The IMF spokesperson further stated that the continuation of micro economic policies, structural forms including reforms in the labor market, will not only boosts India’s long-term growth but create jobs as well. He believed that all of this will help to spur India’s continuing catch up with advanced economies and create many jobs that are needed to employ people who are going to labor force.

The CNX Nifty is currently trading at 10151.55, up by 37.85 points or 0.37% after trading in a range of 10127.75 and 10178.55. There were 36 stocks advancing against 14 stocks declining on the index.

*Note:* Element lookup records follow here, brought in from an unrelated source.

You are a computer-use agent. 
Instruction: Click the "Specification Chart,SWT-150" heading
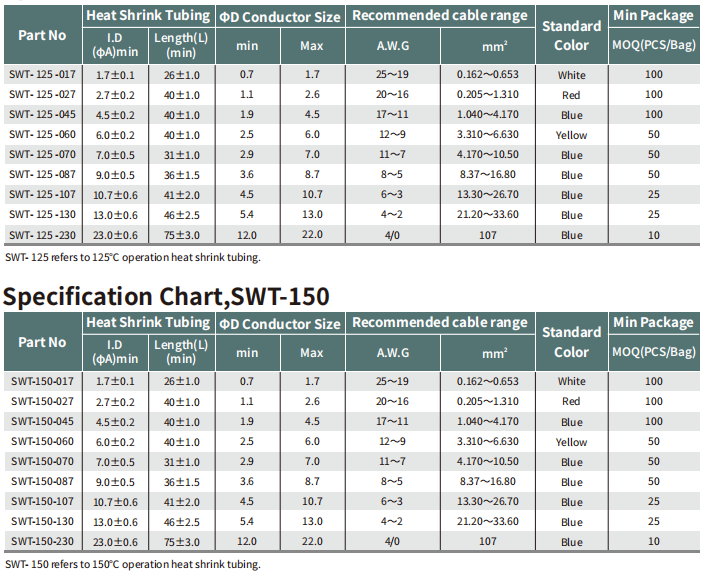click(166, 296)
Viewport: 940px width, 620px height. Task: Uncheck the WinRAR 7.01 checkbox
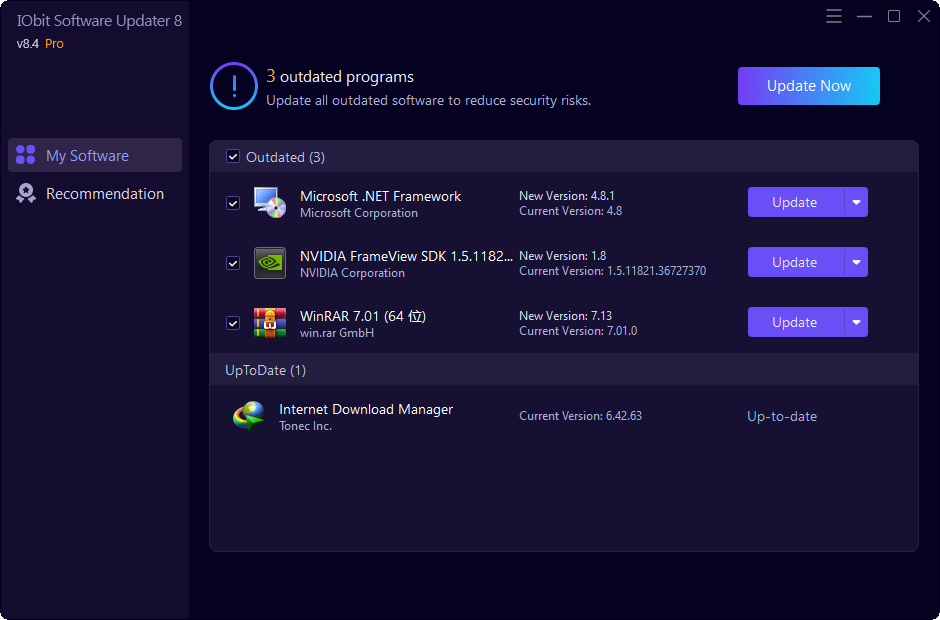point(233,322)
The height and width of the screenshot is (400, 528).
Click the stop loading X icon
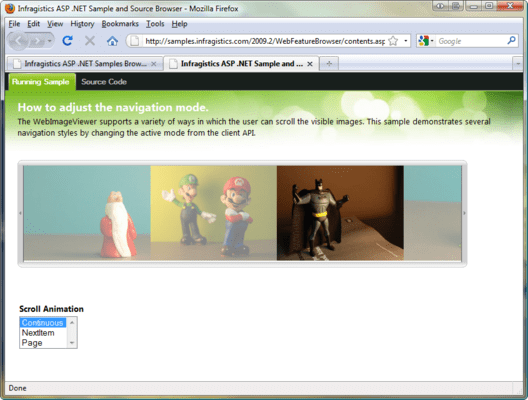pos(90,41)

The top gainers on Nifty were Kotak Mahindra Bank up by 3.17%, Tata Motors up by 2.65%, Lupin up by 2.32%, Adani Ports & Special Economic Zone up by 2.29% and Maruti Suzuki up by 2.13%.

On the flip side, ICICI Bank down by 6.22%, Axis Bank down by 2.24%, Indian Oil Corporation down by 2.18%, Coal India down by 1.68% and SBI down by 1.44% were the top losers.

The Asian markets were trading mixed; Shanghai Composite increased 9.59 points or 0.3% to 3,178.49, Jakarta Composite increased 37.01 points or 0.6% to 6,226.00 and Nikkei 225 increased 89.33 points or 0.42% to 21,543.63.

On the other hand, Taiwan Weighted decreased 27.57 points or 0.25% to 10,891.92, FTSE Bursa Malaysia KLCI decreased 2.88 points or 0.15% to 1,860.58 and KOSPI Index decreased 1.69 points or 0.07% to 2,444.16.

Hong Kong Stock Exchange was closed on account of National holiday.